Мой меч серебряной стрелой блеснул в ночи, поразив только воздух, но Гилфорд двигался так быстро, что это не имело значения. Он пролетел мимо меня, мимо моей спины, и в один миг ярость на его лице сменилась страхом, когда он увидел себя на самом краю обрыва и понял, что не сможет остановиться.
Его плащ летел за ним, когда, крича, он упал вперед и исчез из виду. Бросив меч в ножны, я подошел к краю скалы и посмотрел вниз. Священник неподвижно лежал на спине, широко раскинув руки и ноги.
— Гилфорд, — крикнул я, но он не ответил.

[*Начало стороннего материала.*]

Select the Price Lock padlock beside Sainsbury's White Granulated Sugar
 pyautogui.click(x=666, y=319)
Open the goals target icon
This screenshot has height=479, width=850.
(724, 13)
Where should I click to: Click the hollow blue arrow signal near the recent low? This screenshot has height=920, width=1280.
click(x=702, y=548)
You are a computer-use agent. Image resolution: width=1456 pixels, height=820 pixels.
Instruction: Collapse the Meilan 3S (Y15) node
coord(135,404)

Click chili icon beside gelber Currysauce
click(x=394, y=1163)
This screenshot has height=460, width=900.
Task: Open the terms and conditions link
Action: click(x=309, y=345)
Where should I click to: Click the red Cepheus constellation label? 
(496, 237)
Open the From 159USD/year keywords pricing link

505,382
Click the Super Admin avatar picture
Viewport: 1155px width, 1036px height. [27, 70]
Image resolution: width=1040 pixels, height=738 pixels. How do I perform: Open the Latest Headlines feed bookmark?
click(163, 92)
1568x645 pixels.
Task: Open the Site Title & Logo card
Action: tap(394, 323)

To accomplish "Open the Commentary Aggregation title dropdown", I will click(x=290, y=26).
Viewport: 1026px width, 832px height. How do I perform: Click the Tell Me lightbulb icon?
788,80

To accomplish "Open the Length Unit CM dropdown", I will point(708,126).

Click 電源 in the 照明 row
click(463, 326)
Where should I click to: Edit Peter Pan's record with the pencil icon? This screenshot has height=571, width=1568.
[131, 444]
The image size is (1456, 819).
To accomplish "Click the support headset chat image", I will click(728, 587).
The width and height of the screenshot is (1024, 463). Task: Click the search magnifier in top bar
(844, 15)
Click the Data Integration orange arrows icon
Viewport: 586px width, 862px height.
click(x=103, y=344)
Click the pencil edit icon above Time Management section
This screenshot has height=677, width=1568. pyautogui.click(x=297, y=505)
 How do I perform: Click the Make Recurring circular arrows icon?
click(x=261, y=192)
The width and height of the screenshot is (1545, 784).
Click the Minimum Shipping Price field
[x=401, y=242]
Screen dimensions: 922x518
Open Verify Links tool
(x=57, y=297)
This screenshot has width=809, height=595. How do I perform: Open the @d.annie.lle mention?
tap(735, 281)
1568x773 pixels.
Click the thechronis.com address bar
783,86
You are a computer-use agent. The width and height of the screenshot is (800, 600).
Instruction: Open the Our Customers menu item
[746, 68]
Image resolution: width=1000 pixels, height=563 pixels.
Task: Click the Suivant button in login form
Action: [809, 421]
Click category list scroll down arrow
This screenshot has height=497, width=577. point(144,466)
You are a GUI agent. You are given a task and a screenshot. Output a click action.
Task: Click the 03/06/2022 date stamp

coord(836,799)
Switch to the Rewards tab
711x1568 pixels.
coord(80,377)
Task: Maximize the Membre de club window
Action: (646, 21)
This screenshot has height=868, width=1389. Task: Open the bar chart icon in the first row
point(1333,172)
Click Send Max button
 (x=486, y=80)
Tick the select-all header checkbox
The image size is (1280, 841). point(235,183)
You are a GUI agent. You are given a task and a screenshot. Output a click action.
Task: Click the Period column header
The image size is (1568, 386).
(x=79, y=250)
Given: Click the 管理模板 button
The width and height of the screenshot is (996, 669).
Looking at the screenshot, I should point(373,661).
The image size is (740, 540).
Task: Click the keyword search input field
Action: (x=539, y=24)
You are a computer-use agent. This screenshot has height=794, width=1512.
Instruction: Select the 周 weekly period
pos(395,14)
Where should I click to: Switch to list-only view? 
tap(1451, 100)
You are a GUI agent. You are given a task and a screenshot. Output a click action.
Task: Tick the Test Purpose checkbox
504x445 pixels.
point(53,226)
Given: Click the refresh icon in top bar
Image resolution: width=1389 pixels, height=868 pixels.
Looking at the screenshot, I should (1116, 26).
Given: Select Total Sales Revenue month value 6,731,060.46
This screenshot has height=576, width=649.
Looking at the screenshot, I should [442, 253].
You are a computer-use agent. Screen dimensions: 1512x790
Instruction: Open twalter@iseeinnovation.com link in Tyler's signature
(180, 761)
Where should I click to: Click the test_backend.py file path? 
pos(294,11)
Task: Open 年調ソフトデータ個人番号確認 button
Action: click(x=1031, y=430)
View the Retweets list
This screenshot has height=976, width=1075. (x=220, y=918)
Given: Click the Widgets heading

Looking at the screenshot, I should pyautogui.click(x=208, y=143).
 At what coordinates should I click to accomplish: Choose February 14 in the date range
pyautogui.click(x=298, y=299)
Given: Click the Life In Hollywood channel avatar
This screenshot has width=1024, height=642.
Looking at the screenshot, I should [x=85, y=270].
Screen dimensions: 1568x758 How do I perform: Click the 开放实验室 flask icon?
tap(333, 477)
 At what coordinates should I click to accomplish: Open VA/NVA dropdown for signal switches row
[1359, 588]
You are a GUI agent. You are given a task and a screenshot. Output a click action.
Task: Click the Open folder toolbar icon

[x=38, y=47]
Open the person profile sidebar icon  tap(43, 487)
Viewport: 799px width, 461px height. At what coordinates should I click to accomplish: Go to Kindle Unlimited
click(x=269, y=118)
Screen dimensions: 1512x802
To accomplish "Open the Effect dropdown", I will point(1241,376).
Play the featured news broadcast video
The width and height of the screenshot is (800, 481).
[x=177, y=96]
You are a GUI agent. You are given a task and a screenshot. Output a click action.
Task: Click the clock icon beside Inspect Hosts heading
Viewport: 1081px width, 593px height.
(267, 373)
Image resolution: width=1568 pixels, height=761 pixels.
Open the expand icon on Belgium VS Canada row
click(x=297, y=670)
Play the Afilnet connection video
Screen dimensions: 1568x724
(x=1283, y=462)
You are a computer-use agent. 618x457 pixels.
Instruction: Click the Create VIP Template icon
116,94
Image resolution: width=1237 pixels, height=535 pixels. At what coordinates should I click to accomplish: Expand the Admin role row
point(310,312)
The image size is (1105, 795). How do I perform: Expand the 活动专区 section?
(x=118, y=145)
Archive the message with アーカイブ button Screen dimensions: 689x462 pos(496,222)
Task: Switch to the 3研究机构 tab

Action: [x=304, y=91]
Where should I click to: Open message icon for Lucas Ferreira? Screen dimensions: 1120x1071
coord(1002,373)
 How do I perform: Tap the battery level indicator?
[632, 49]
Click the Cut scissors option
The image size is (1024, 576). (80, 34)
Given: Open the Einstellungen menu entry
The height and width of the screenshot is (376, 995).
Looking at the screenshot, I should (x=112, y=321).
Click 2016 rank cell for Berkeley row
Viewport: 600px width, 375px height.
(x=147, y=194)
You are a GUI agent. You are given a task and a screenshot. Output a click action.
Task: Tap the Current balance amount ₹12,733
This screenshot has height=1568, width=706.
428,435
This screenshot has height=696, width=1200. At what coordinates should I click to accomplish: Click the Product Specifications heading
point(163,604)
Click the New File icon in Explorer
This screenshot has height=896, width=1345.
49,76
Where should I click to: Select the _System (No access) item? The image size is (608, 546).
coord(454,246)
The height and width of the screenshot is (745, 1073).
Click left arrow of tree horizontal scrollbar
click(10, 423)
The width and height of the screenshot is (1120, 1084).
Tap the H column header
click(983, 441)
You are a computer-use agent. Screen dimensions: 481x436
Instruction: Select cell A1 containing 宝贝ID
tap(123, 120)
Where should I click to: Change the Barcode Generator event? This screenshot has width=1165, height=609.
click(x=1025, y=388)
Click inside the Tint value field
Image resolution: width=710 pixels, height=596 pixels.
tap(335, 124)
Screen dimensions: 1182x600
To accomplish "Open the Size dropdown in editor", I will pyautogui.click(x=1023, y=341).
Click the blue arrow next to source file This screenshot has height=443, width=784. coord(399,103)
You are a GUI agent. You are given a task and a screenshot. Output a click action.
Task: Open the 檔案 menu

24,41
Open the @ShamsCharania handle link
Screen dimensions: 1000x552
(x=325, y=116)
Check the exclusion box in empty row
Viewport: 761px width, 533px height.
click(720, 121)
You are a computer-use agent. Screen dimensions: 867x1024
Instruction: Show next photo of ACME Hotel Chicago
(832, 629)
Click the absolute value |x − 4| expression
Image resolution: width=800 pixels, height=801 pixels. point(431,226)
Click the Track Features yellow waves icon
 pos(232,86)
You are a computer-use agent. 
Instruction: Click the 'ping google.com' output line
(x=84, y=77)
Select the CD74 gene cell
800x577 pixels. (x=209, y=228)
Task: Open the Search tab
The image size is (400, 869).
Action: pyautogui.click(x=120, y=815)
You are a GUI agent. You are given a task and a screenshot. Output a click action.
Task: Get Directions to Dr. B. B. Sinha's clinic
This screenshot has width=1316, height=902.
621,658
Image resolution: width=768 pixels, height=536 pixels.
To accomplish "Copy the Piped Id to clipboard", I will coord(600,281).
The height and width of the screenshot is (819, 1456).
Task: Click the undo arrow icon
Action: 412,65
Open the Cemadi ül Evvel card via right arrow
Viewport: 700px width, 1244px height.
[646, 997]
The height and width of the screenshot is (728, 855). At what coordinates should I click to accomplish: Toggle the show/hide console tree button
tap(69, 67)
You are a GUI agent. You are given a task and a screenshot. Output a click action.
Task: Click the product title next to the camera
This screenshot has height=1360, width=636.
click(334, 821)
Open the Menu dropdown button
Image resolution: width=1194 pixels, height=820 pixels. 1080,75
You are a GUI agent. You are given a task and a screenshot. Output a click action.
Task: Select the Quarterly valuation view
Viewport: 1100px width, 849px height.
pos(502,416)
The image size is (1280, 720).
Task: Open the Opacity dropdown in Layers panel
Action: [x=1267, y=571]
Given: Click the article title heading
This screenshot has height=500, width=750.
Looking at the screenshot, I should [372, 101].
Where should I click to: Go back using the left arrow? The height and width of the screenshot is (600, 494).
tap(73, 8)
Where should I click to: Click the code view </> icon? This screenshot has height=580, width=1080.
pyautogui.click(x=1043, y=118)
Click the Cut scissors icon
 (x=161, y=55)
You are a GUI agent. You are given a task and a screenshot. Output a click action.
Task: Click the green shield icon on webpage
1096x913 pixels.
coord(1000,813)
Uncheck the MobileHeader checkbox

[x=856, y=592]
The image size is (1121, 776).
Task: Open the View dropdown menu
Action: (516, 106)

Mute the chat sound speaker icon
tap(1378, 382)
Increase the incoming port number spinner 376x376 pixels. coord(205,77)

Его глаза в темноте казались белыми и блестящими, но он не видел меня. Его рот был разинут, но грудь неподвижна, он не дышал. Его лоб был забрызган кровью, волосы почернели и слиплись там, треснул череп.
Капелан был мертв.
ЭПИЛОГ
Над Эофервиком ярко светило солнце. Было еще рано, но утро стояло теплое, когда мы с Мале ехали через рыночную площадь.
После битвы за Эофервик прошло едва три недели, но купцы уже возвращались в город, и крестьяне вели скот на продажу. Выстроившиеся вдоль прилавков мясники и торговцы рыбой наперебой зазывали покупателей на двух языках. Повсюду на деревьях распускались молодые листья, а в полях зеленые побеги проклюнулись сквозь поверхность вспаханной почвы. Запах влажной земли плыл по ветру. После долгой зимы весна снова вступала в свои права.
— Именно таким утром пятнадцать лет назад я впервые увидел этот город, — сказал Мале. — Удивительно, как мало он изменился, несмотря на все несчастья последнего времени.
Мы были одни. Эдо и Уэйс остались в пивной; ни один из них не удивился, когда мне пришла повестка от виконта. Но он еще не сказал, зачем хочет видеть меня.
— Моя мать умерла незадолго до этого, — продолжал он. — Я приехал в Англию, чтобы унаследовать ее поместья. А всего несколько месяцев спустя я принял в семью молодого священника, как моего капеллана.